Encore une interrogation, cette fois à propos d’un des mes communards préférés, Albert Theisz.

Je n’ai pas vu de photographie de groupe du congrès ouvrier de Bruxelles en 1868, auquel il a participé, pendant que ses camarades du bureau de Paris de l’Association internationale des travailleurs étaient en prison.

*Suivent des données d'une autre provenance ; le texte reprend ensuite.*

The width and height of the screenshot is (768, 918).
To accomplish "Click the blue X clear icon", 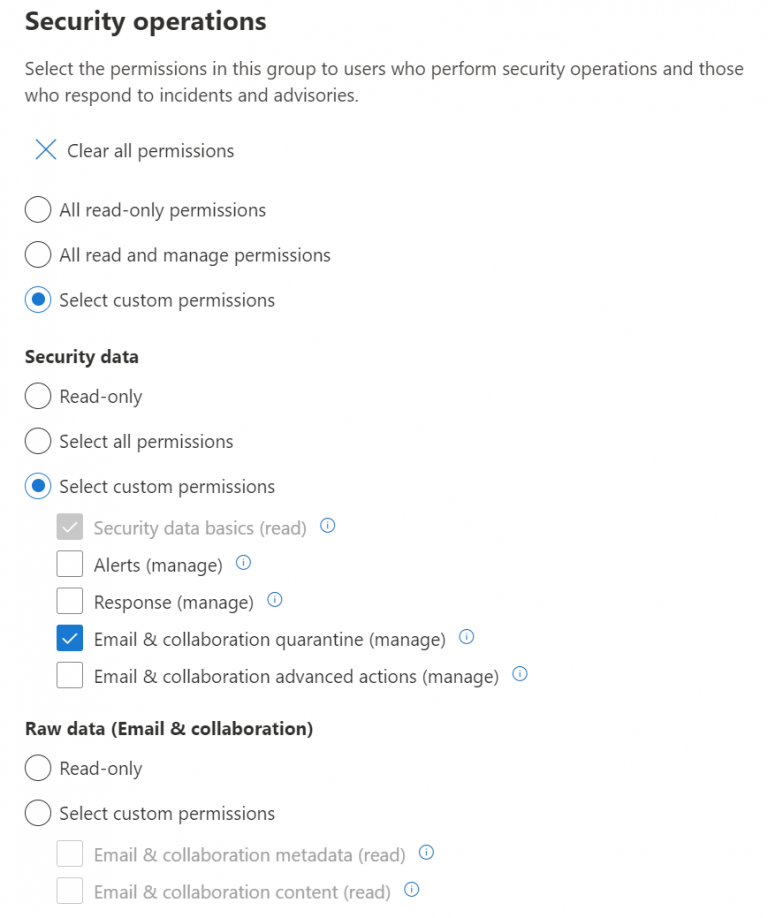I will [45, 149].
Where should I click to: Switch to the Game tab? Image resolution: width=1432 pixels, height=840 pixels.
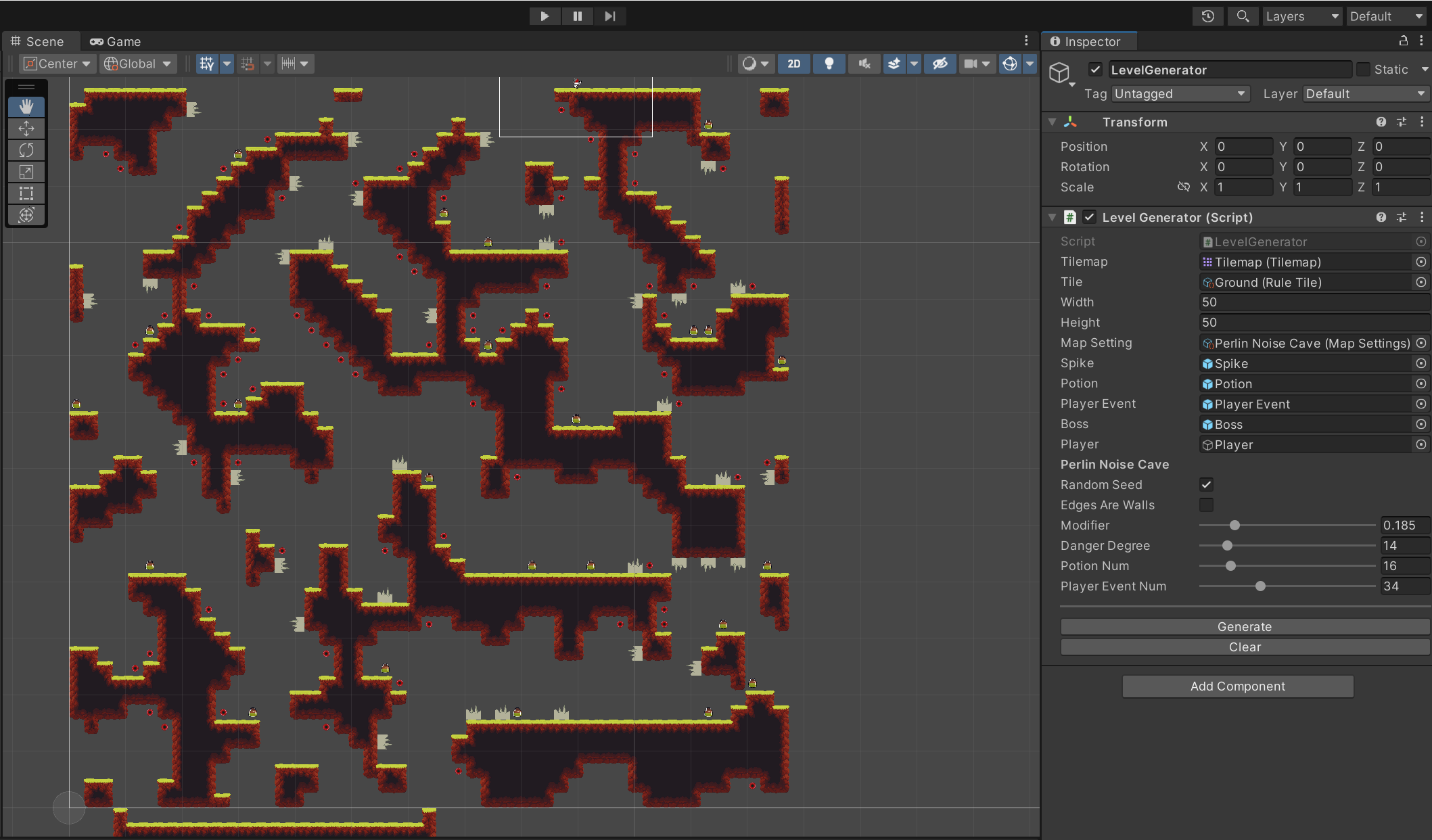(116, 41)
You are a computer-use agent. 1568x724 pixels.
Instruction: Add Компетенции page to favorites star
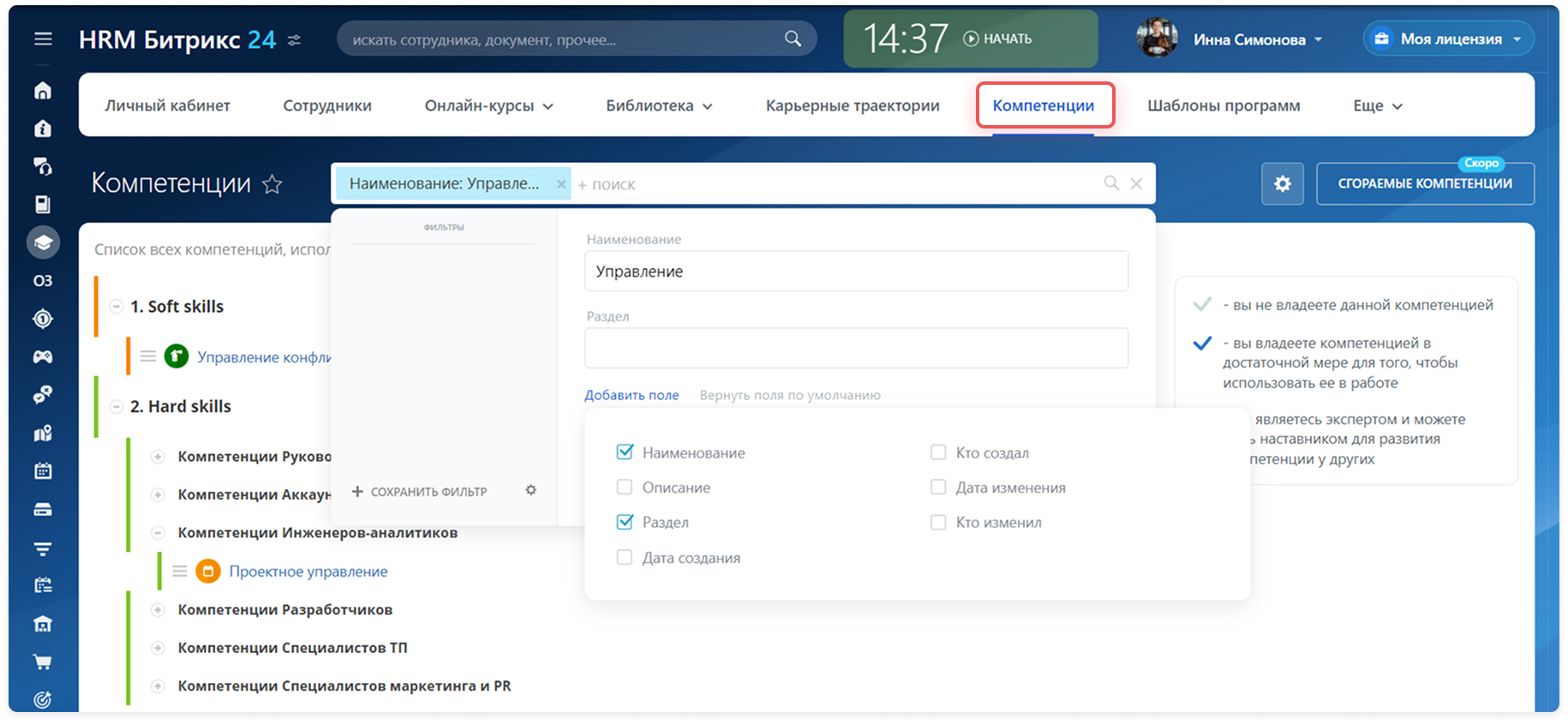(272, 184)
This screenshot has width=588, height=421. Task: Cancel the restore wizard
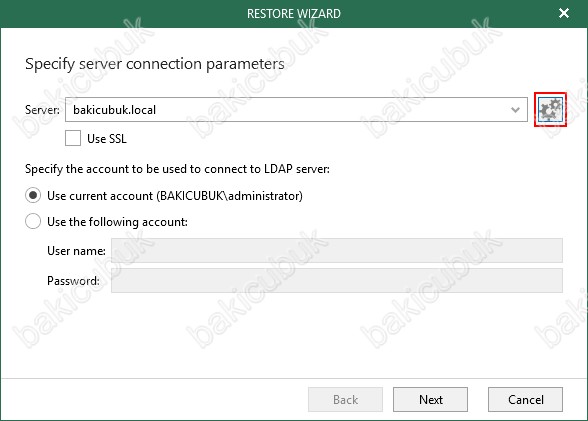525,399
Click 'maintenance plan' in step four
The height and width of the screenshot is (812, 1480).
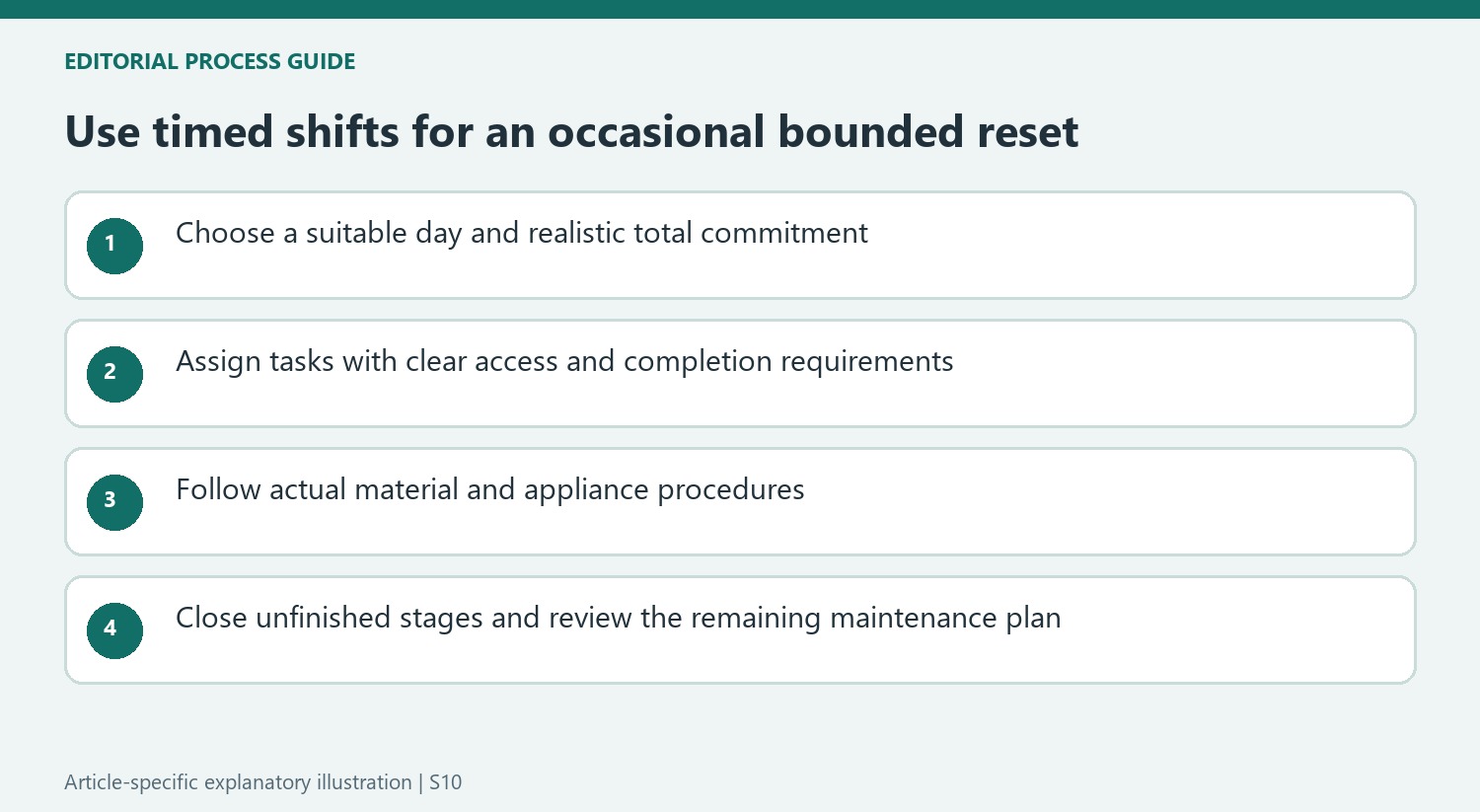(945, 619)
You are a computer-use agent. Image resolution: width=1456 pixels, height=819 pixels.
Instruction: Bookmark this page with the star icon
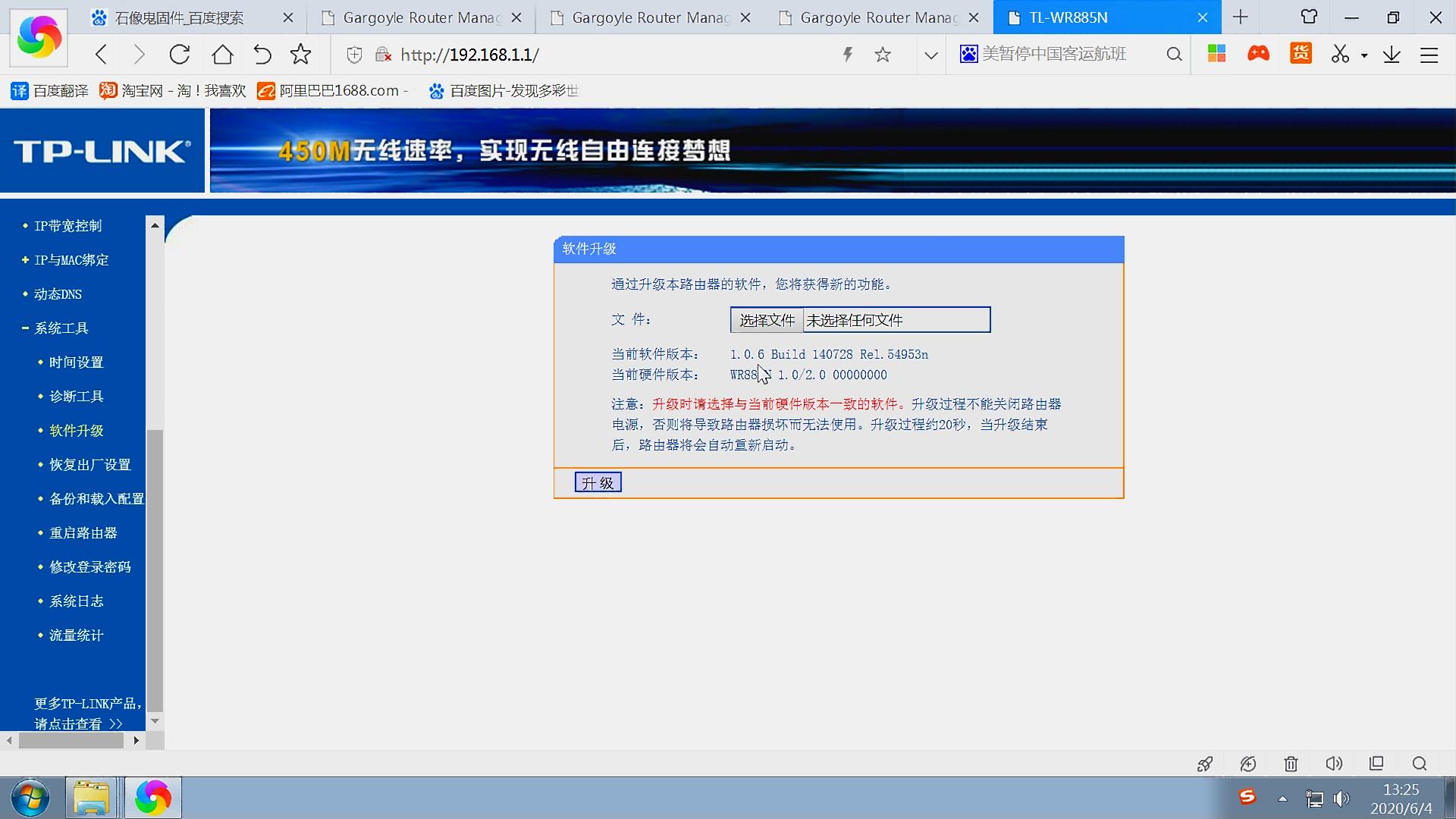coord(882,55)
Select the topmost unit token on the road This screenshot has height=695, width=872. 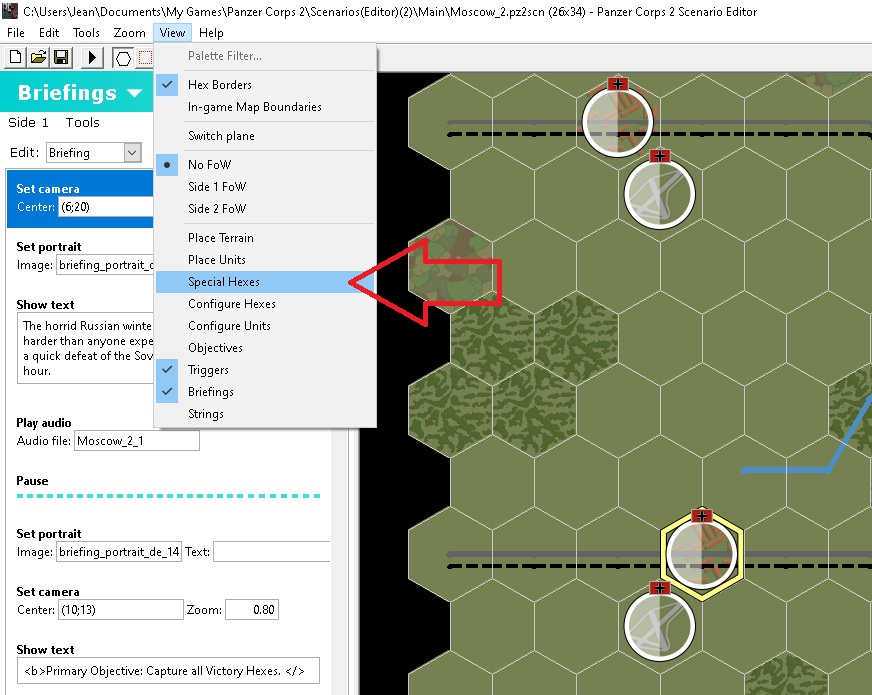(617, 120)
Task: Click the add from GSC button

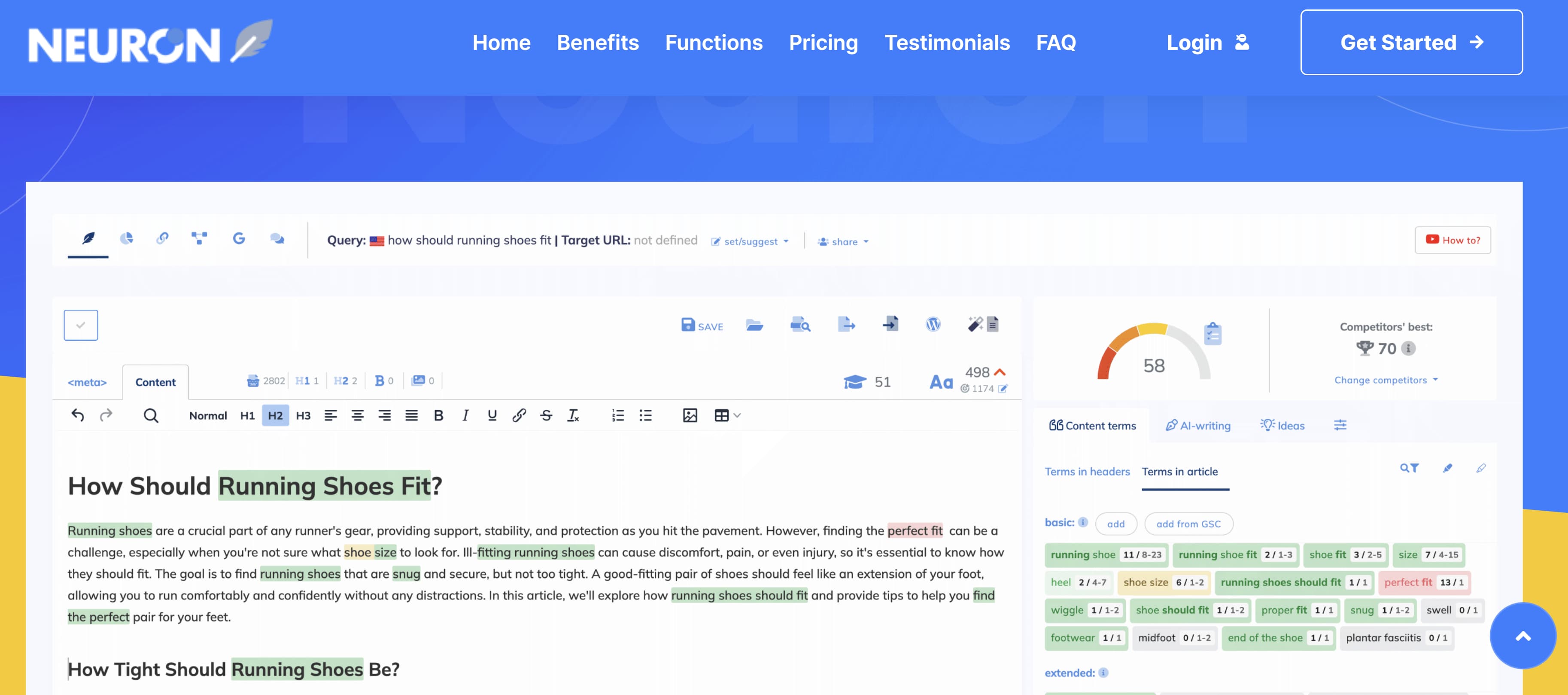Action: click(x=1188, y=524)
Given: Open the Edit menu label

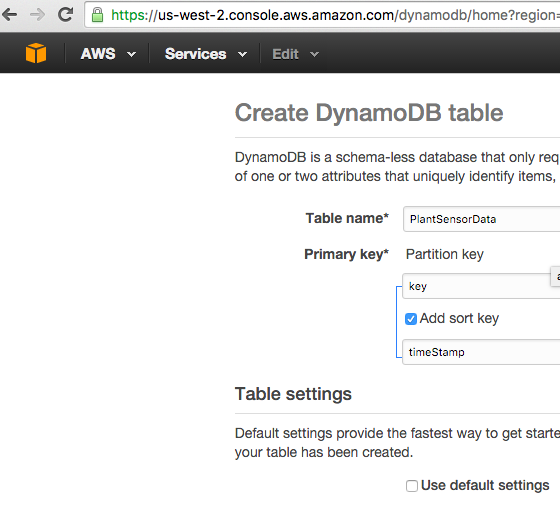Looking at the screenshot, I should [285, 54].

Je n’ai donc pas pu tenter de le reconnaître, comme je l’avais fait pour Eugène Varlin à Genève (voir cet article récent).

Il n’était pas au procès de Blois — il était alors emprisonné suite au troisième procès de l’Internationale, où nous l’avions entendu prononcer une défense inspirée. 

Il n’a pas été assassiné pendant la Semaine sanglante, et il n’a pas été arrêté et emprisonné après la Commune.

Il est donc normal que, pas plus que Varlin, Malon ou Frankel, il ne figure parmi les « Hommes de la Commune » des illustrations de 1871. Il n’y avait pas non plus de raison pour que sa famille diffuse, avant l’amnistie, une de ses photographies — cela aurait même pu être dangereux. 

Il est plus étonnant qu’il ne figure pas parmi les « Hommes et martyrs ». C’était un militant ouvrier sous le second empire, il avait été élu à la Commune par deux arrondissements, il était assez connu pour que beaucoup de monde ait assisté à son enterrement en janvier 1881, il avait joué un rôle bien plus important que bien des hommes qui figurent sur le placard de Charles Prolès, il avait été condamné à mort par contumace…

On ne le trouve pas non plus dans les assemblages de photographies réunies sur des pages des fascicules « La Commune vue par un témoin fidèle, la photographie », en 1895-97.

Il n’y a pas de portrait de lui dans le livre d’Armand Dayot (paru en 1901) qui contient pourtant bien des richesses — et qui d’ailleurs ne cite pas une seule fois le nom « Theisz ». 

Dans Philémon, qui date de 1913, Descaves écrit:

Quelques photographies étaient ornées d’une dédicace et fixées au mur par des punaises; d’autres portraits, découpés dans des journaux illustrés, étaient attachés avec des épingles.
Je reconnus Delescluze, Blanqui, Gambon, Vermorel, Theisz, Millière, Flourens, Ferré, Tony Moilin, Lefrançais… 

Il réserve une place particulière à Varlin, c’est pourquoi il n’est pas nommé dans cette liste — qui est exactement celle que l’on aurait pu s’attendre à voir dans les journaux illustrés. Sauf que, de Theisz il n’y a point. 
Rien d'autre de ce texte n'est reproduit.